### Work request
Please output exactly the lines that run from the line with "Where should I click to: Click the Log" through the final line of the data, inclusive, and nothing more.

### Records for processing

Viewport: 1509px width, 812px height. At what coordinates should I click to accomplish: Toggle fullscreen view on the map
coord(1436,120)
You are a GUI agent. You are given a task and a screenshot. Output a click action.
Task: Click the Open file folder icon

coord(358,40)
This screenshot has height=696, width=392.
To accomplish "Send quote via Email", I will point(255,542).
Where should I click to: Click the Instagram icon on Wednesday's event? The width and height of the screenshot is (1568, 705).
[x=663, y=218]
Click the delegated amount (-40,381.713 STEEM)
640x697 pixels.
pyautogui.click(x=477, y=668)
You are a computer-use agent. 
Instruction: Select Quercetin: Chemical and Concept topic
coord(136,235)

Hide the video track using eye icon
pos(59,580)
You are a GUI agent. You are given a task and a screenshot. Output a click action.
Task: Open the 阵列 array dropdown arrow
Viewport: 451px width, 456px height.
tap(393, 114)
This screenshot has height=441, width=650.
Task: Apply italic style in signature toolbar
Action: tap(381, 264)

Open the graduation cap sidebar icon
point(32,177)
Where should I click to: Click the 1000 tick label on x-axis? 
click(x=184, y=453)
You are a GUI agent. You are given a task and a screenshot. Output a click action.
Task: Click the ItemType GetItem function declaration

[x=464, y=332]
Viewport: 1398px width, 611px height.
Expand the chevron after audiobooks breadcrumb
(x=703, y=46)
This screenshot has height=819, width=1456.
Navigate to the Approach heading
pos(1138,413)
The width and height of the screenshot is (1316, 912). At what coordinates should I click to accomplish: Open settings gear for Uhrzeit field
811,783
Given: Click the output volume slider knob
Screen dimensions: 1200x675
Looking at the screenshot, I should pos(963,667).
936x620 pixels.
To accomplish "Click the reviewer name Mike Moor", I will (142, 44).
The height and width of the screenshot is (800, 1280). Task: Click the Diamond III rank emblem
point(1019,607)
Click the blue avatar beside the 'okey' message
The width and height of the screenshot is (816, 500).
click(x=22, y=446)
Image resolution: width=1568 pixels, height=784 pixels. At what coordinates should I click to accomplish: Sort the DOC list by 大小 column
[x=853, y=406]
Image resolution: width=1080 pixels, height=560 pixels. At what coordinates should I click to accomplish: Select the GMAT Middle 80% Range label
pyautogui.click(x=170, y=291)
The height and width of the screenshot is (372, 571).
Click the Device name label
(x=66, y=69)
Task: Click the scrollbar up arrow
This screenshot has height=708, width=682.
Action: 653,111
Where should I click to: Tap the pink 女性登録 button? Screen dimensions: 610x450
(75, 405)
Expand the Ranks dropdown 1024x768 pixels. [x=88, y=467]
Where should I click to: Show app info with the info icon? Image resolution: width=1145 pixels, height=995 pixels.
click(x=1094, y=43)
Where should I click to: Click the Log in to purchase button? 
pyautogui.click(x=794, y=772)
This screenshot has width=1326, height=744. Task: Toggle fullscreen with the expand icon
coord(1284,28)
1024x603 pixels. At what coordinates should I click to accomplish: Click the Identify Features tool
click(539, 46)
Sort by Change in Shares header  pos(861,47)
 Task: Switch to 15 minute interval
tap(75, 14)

### Output of the exercise
Where should I click to: Click the Log in to purchase button? 
pyautogui.click(x=794, y=772)
This screenshot has width=1326, height=744. Task: Toggle fullscreen with the expand icon
coord(1284,28)
1024x603 pixels. At what coordinates should I click to accomplish: Click the Identify Features tool
click(539, 46)
Sort by Change in Shares header  pos(861,47)
 Task: Switch to 15 minute interval
tap(75, 14)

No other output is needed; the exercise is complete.